(Records shown begins)
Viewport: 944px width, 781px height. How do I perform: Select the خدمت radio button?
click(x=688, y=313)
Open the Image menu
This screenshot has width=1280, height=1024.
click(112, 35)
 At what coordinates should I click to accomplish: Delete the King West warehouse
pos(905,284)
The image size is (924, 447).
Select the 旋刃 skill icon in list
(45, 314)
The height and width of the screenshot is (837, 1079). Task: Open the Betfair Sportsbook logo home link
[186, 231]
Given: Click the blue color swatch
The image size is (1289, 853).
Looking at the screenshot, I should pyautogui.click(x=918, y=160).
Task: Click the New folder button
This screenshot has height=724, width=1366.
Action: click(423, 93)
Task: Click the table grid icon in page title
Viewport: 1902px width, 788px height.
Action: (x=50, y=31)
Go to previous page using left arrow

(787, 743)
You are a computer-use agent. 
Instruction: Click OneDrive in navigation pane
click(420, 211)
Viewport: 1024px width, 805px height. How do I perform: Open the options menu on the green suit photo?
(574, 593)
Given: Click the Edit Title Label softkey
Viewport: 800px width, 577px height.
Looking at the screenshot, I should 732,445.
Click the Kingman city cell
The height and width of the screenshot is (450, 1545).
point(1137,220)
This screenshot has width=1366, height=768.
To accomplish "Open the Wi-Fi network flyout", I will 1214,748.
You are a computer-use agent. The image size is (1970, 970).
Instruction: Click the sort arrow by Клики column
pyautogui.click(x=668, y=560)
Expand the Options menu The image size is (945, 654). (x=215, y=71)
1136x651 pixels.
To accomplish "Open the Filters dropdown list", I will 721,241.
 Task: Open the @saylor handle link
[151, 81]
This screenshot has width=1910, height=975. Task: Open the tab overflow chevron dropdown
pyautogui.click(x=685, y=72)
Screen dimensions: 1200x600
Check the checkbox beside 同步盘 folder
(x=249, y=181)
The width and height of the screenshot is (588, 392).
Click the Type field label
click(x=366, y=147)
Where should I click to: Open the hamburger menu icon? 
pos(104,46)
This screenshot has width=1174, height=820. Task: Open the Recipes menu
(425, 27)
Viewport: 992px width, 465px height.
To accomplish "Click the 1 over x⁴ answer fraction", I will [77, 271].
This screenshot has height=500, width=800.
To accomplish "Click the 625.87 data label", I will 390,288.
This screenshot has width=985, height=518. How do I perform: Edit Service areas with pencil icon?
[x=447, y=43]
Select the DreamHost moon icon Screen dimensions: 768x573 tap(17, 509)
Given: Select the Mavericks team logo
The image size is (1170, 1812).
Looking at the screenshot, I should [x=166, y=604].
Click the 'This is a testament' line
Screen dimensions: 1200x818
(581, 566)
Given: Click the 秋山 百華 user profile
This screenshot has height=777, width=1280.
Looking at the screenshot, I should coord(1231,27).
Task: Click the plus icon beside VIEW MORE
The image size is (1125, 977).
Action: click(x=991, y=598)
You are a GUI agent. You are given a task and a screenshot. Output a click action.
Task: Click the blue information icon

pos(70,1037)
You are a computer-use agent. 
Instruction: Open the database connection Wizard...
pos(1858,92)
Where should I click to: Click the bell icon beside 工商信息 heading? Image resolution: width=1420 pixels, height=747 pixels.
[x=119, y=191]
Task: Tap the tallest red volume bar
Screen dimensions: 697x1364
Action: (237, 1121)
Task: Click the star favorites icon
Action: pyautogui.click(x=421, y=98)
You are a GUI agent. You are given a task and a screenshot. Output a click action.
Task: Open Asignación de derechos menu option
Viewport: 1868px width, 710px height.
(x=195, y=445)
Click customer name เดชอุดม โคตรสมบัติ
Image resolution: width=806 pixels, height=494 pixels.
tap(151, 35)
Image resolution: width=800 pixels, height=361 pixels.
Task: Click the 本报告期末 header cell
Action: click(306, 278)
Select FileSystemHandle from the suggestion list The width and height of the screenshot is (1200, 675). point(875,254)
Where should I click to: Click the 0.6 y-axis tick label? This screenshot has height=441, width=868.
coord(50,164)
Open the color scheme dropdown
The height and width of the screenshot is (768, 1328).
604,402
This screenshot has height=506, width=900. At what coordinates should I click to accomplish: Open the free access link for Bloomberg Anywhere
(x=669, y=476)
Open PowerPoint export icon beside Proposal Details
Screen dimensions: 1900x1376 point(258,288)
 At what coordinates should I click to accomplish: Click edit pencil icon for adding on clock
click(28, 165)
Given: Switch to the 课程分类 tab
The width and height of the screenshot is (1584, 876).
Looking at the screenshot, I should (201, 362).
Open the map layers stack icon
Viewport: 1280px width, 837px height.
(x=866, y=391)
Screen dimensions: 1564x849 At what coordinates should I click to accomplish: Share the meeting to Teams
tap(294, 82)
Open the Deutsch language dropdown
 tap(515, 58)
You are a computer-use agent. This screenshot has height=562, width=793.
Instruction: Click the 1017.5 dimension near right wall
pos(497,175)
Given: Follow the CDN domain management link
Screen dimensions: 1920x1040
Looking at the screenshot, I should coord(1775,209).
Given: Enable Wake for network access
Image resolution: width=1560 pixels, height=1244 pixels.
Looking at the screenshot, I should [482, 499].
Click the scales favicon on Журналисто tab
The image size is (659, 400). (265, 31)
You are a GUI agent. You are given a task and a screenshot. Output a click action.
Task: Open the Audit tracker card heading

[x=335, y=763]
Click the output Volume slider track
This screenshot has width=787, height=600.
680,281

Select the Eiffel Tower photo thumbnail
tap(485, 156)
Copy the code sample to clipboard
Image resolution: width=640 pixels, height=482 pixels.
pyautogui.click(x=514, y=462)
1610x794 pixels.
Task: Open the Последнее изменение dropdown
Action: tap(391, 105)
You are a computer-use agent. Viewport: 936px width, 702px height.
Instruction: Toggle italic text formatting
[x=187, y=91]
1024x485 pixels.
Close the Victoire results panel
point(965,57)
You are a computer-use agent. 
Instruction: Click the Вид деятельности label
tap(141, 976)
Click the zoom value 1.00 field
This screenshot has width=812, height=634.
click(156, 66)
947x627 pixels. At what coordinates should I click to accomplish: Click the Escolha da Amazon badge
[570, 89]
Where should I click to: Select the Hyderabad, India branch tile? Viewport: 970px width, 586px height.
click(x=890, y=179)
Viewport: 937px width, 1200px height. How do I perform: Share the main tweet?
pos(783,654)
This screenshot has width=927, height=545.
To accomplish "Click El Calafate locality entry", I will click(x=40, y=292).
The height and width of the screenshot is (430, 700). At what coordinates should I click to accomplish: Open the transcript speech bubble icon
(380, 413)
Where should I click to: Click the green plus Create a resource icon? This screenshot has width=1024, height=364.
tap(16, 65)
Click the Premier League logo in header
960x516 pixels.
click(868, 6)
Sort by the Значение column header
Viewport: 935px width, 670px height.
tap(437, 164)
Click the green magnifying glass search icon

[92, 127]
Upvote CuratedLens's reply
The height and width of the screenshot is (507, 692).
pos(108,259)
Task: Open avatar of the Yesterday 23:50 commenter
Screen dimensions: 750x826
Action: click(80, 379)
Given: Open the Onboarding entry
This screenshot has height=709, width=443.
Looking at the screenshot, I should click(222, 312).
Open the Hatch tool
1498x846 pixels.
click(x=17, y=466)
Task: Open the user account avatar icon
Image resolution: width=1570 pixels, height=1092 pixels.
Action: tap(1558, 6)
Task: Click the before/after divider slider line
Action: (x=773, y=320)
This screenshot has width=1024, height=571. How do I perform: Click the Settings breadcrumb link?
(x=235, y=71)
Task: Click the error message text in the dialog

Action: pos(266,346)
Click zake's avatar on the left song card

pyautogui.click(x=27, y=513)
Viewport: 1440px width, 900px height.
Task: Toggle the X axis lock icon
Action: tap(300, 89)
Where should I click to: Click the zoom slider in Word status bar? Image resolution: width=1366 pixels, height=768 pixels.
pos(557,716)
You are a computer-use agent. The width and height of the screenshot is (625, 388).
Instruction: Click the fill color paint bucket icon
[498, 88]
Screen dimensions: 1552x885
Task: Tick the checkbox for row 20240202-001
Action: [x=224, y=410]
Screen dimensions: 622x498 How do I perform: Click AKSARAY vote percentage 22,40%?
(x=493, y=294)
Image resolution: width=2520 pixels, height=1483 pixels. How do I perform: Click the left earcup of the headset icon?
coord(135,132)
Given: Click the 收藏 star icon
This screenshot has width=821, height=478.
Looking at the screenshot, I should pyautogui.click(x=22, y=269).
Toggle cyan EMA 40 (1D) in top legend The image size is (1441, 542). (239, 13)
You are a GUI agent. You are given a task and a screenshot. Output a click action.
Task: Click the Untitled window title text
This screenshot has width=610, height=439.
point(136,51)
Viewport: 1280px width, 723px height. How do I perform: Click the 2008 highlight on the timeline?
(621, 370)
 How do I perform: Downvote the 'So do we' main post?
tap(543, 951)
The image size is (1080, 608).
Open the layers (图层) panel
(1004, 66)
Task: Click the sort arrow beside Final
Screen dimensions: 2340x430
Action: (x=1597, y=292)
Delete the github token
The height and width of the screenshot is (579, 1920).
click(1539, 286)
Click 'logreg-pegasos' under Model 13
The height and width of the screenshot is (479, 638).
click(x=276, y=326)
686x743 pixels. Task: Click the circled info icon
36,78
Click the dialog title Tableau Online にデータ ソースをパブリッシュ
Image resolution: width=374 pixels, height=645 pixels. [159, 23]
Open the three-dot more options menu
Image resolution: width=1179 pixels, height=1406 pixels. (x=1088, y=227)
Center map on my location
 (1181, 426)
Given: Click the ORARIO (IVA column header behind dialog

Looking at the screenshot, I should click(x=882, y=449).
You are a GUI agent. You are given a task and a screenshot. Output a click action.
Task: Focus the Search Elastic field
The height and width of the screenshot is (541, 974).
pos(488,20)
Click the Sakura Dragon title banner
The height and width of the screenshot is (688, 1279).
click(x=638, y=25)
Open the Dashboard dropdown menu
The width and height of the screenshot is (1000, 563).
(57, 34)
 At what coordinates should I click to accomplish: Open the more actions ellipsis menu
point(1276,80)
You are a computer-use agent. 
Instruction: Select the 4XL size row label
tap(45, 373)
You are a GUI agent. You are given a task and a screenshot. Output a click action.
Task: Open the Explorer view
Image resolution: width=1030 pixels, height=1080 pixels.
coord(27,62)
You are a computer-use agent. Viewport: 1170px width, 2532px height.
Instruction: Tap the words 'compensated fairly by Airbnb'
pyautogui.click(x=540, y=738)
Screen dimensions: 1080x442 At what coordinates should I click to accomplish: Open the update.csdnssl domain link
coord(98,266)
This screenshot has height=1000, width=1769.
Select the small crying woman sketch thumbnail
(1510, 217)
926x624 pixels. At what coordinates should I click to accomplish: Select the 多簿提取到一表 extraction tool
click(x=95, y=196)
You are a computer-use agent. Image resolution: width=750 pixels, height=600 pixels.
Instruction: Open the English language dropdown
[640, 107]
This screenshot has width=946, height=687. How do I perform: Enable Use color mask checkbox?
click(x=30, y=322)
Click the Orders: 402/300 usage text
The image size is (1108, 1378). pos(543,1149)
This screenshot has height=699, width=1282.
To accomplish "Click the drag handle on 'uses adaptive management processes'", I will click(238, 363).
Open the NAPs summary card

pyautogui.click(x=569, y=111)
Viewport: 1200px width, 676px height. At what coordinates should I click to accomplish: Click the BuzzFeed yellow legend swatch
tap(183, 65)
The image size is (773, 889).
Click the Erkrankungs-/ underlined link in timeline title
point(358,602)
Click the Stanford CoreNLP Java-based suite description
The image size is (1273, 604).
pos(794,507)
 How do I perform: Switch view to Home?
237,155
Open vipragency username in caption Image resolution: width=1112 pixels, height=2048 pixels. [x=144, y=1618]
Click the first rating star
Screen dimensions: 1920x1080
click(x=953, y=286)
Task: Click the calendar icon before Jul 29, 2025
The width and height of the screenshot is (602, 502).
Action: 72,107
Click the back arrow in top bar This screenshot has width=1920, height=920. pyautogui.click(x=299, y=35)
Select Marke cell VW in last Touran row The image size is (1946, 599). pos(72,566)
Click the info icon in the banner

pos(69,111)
(Records shown ends)
Work task: Start with the line above that contains "Center map on my location" and stop after the line that contains "Click the Sakura Dragon title banner". Output those lines exactly, and only those.

Completed task:
Center map on my location
 (1181, 426)
Given: Click the ORARIO (IVA column header behind dialog

Looking at the screenshot, I should click(x=882, y=449).
You are a GUI agent. You are given a task and a screenshot. Output a click action.
Task: Focus the Search Elastic field
The height and width of the screenshot is (541, 974).
pos(488,20)
Click the Sakura Dragon title banner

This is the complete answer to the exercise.